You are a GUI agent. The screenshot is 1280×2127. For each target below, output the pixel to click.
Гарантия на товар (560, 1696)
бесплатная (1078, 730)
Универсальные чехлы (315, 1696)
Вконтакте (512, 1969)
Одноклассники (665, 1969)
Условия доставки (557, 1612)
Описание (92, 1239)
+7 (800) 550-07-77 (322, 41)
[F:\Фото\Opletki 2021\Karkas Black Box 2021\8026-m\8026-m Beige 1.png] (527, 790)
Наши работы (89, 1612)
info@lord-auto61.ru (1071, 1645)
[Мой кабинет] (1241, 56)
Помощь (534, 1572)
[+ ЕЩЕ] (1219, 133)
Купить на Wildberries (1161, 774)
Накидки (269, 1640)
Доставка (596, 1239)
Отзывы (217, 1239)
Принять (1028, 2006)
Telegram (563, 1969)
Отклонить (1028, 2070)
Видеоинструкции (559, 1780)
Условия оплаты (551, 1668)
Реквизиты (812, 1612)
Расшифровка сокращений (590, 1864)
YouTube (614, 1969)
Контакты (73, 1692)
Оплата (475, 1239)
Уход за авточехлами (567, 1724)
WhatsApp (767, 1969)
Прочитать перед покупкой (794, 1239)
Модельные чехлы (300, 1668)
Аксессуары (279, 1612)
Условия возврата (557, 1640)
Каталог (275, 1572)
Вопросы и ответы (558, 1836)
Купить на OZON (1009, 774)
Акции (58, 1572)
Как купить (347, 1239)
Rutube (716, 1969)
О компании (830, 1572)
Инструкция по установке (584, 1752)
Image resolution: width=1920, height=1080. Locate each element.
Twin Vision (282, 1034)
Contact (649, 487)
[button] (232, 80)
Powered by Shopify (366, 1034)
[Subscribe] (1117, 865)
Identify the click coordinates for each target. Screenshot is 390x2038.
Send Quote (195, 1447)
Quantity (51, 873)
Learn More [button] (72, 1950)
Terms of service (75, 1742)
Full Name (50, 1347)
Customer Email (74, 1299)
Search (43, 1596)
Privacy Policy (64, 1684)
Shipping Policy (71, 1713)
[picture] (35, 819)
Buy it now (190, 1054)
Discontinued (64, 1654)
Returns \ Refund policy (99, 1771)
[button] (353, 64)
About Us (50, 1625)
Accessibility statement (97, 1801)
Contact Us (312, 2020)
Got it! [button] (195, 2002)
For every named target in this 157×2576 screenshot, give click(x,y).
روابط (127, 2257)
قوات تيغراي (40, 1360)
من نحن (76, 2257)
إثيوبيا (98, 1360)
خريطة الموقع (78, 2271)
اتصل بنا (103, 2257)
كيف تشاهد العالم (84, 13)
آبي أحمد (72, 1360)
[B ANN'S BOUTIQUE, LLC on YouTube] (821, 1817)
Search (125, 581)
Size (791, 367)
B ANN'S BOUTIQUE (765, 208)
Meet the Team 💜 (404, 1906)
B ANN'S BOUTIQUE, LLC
################
- [WHAT TO DO]: Copy nothing beyond the line containing "Size (791, 367)". Transcribe exactly from the first line of the entries down to that line, inclusive.

- [SOLUTION FOR THIS PROBLEM]:
You are a GUI agent. The screenshot is 1280×2127. For each target below, output the pixel to click.
Гарантия на товар (560, 1696)
бесплатная (1078, 730)
Универсальные чехлы (315, 1696)
Вконтакте (512, 1969)
Одноклассники (665, 1969)
Условия доставки (557, 1612)
Описание (92, 1239)
+7 (800) 550-07-77 (322, 41)
[F:\Фото\Opletki 2021\Karkas Black Box 2021\8026-m\8026-m Beige 1.png] (527, 790)
Наши работы (89, 1612)
info@lord-auto61.ru (1071, 1645)
[Мой кабинет] (1241, 56)
Помощь (534, 1572)
[+ ЕЩЕ] (1219, 133)
Купить на Wildberries (1161, 774)
Накидки (269, 1640)
Доставка (596, 1239)
Отзывы (217, 1239)
Принять (1028, 2006)
Telegram (563, 1969)
Отклонить (1028, 2070)
Видеоинструкции (559, 1780)
Условия оплаты (551, 1668)
Реквизиты (812, 1612)
Расшифровка сокращений (590, 1864)
YouTube (614, 1969)
Контакты (73, 1692)
Оплата (475, 1239)
Уход за авточехлами (567, 1724)
WhatsApp (767, 1969)
Прочитать перед покупкой (794, 1239)
Модельные чехлы (300, 1668)
Аксессуары (279, 1612)
Условия возврата (557, 1640)
Каталог (275, 1572)
Вопросы и ответы (558, 1836)
Купить на OZON (1009, 774)
Акции (58, 1572)
Как купить (347, 1239)
Rutube (716, 1969)
О компании (830, 1572)
Инструкция по установке (584, 1752)
Image resolution: width=1920, height=1080. Locate each element.
Twin Vision (282, 1034)
Contact (649, 487)
[button] (232, 80)
Powered by Shopify (366, 1034)
[Subscribe] (1117, 865)
Identify the click coordinates for each target. Screenshot is 390x2038.
Send Quote (195, 1447)
Quantity (51, 873)
Learn More [button] (72, 1950)
Terms of service (75, 1742)
Full Name (50, 1347)
Customer Email (74, 1299)
Search (43, 1596)
Privacy Policy (64, 1684)
Shipping Policy (71, 1713)
[picture] (35, 819)
Buy it now (190, 1054)
Discontinued (64, 1654)
Returns \ Refund policy (99, 1771)
[button] (353, 64)
About Us (50, 1625)
Accessibility statement (97, 1801)
Contact Us (312, 2020)
Got it! [button] (195, 2002)
For every named target in this 157×2576 screenshot, give click(x,y).
روابط (127, 2257)
قوات تيغراي (40, 1360)
من نحن (76, 2257)
إثيوبيا (98, 1360)
خريطة الموقع (78, 2271)
اتصل بنا (103, 2257)
كيف تشاهد العالم (84, 13)
آبي أحمد (72, 1360)
[B ANN'S BOUTIQUE, LLC on YouTube] (821, 1817)
Search (125, 581)
Size (791, 367)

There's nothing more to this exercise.